*Text passage:*

The latter performs hierarchical clustering based on the distance matrix and builds a dendrogram. Admissible parameters for dendrogram linkage in hclust are: ward.D, ward.D2, single, complete, average, mcquitty, median or centroid.

Heatmaps with pheatmap

Another package to display a nicer looking heatmaps is the pheatmap package package.

require(pheatmap)
require(RColorBrewer)

pheatmap::pheatmap(mAllWide, cluster_cols = F, cutree_rows = 6, treeheight_row = 100, 
    color = rev(colorRampPalette(brewer.pal(11, "RdYlBu"))(99)), clustering_distance_rows = "euclidean", 
    clustering_method = "complete", fontsize_row = 2, fontsize_col = 5, angle_col = 45)

Interactive heatmap

Create interactive heatmaps using heatmaply package.

require(heatmaply)

# For the sake of performance, we only plot first 20 time series.
heatmaply(mAllWide[1:20, ], Colv = NA, colors = rev(colorRampPalette(brewer.pal(11, 
    "RdYlBu"))(99)), xlab = "Time (min)", ylab = "Cells")

Extract cluster information

After performing hierarchical clustering and after cutting the dendrogram at a desired level, we extract assignments of cluster numbers to individual time series.

Step 1: hierarchical clustering

Again, you can play with different distance and linkage methods in dist and hclust functions.

*Data section:*
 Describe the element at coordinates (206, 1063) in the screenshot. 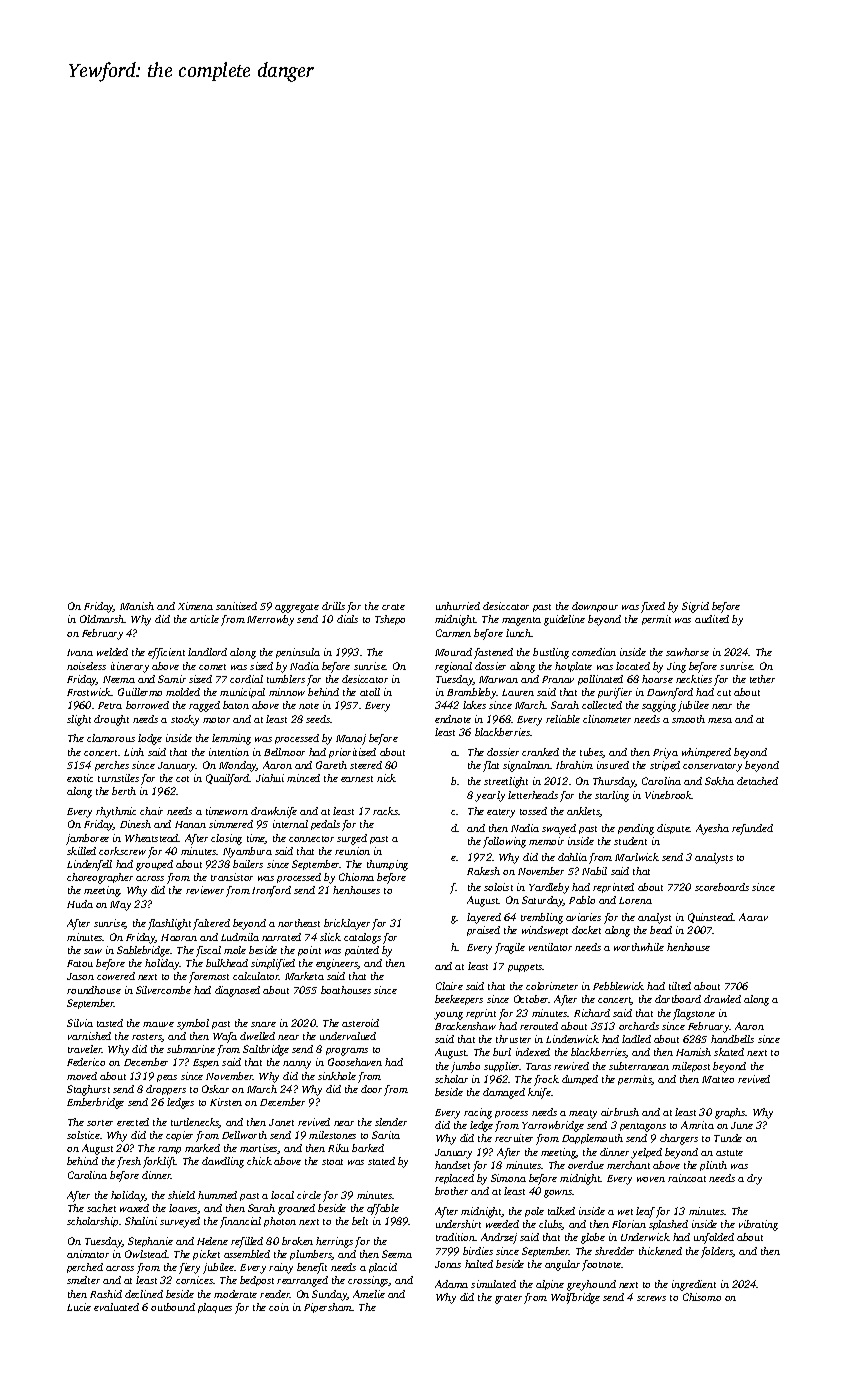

*What to produce:* In the heatmap tutorial above, rewrite the paragraph that begins "After performing hierarchical clustering" as a single shorter sentence that keeps its main facts.

*Solution to this task:* Once hierarchical clustering is done and the dendrogram is cut at the desired level, each time series' assigned cluster number is extracted.